**OBJECTIVE:**
Resume the R walkthrough on finding water in satellite image bands, starting right after its final line.

**PAGE EXTRACT:**
####################

Since all bands have the same size, We could therefore add them all together to have a metadata containing all informations we are looking for and which will be helpful to continue the project. However, we add only band4, band5, band6, band8 and band9 together because those wavelength are able to reflect the distribution of water on the selected site.
#image1 <- stack(band4, band5, band6)
image2 <- stack(band4, band5, band6, band8, band9)
Let’s explore the images. Here, we are able to see the number of band used, the coordinate system the imagery is projected in, the resolution (or grid cell size) of the raster.
nlayers(image2) #This give the number of bands use
## [1] 5
crs(image2) #the coordinate system the imagery is projected in, and the resolution (or grid cell size) of the raster.
## CRS arguments: NA
##Results1 Now that we know a little more about the imagery we are using, let’s plot it. Since the image is a multi-band raster, we use the plotRGB function from the raster package, which allows us to specify which bands should be visualized.
###FALSE COLOR PLOT.The false color composite uses NIR (5) for red, red (4) for green, and green (3) for blue.
par(col.axis="white",col.lab="white",tck=0)
plotRGB(image2, r = 5, g = 4, b = 3, axes = TRUE, stretch = "lin", main = "False Color Composite")
box(col="white")
###Indices of WATER
We can use Modified Normalized Difference Water Index [MNDWI=(Green-MIR)/ (Green+MIR)] to separate water from land. This idea is from Reference=https://www.researchgate.net/post/What_is_the_best_band_combination_for_highlighting_the_water_and_soil_together_in_LANDSAT_image2 The Author of the reference is Saygin Abdikan and is currently working at the Department of Geomatics Engineering, Hacettepe University. The Author researchGate is https://www.researchgate.net/profile/Saygin_Abdikan
The formula is as below: [MNDWI=(Green-MIR)/ (Green+MIR)] MNDWI <- (image[[2]] - image[[3]])/(image[[2]] + image[[3]]).

####################

**GIVEN MATERIAL:**
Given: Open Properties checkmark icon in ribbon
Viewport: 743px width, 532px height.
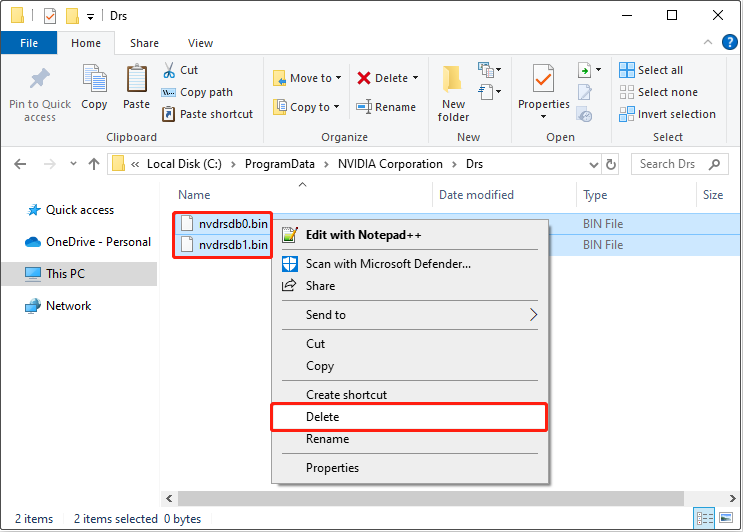Looking at the screenshot, I should [543, 80].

####################

**OUTPUT FOR THIS TASK:**
To plot the results with ggplot, we convert the raster into a data frame and use geom_tile. The plot generated by the codes below show where are located water/ water ice/ volatiles materials the most and we have then know where to land the rovers and start the mining process.
Band4, Band5, and Band6 are use for Earth datas where Band4 represent the Green band in our case and Band6 represent the MIR band.
For Mars,the formula change little bit because all bands are collected and stored in the same file in Mars Odysee website. False color or black and white could reveal the distribution of water. However, we use the formula:
MNDWI <- (band4)/(1/band9). This formula is derived after multiple simulations and observations. i.e. lot of mathematical band combinations have been tested in order to come up with the above formula.
#We derived This formula is derived after multiple observations and applied to different data before using it.
MNDWI <- (band4)/(1/band9)
#MNDWI <- (band4-band9)/(band4+band9)
as(MNDWI, "SpatialPixelsDataFrame") %>%
as.data.frame() %>%
ggplot(data = .) +
geom_tile(aes(x = x, y = y, fill = layer)) +
theme(axis.text = element_blank(),
axis.ticks = element_blank(),
panel.background = element_blank(),
panel.grid.minor = element_blank()) +
labs(title = "Water or Water ice or Volatiles materials",
x = " ",
y = " ") +
scale_fill_gradient(high = "#CEE50E",
low = "#087F28",
name = "Water or Water ice or Volatiles materials")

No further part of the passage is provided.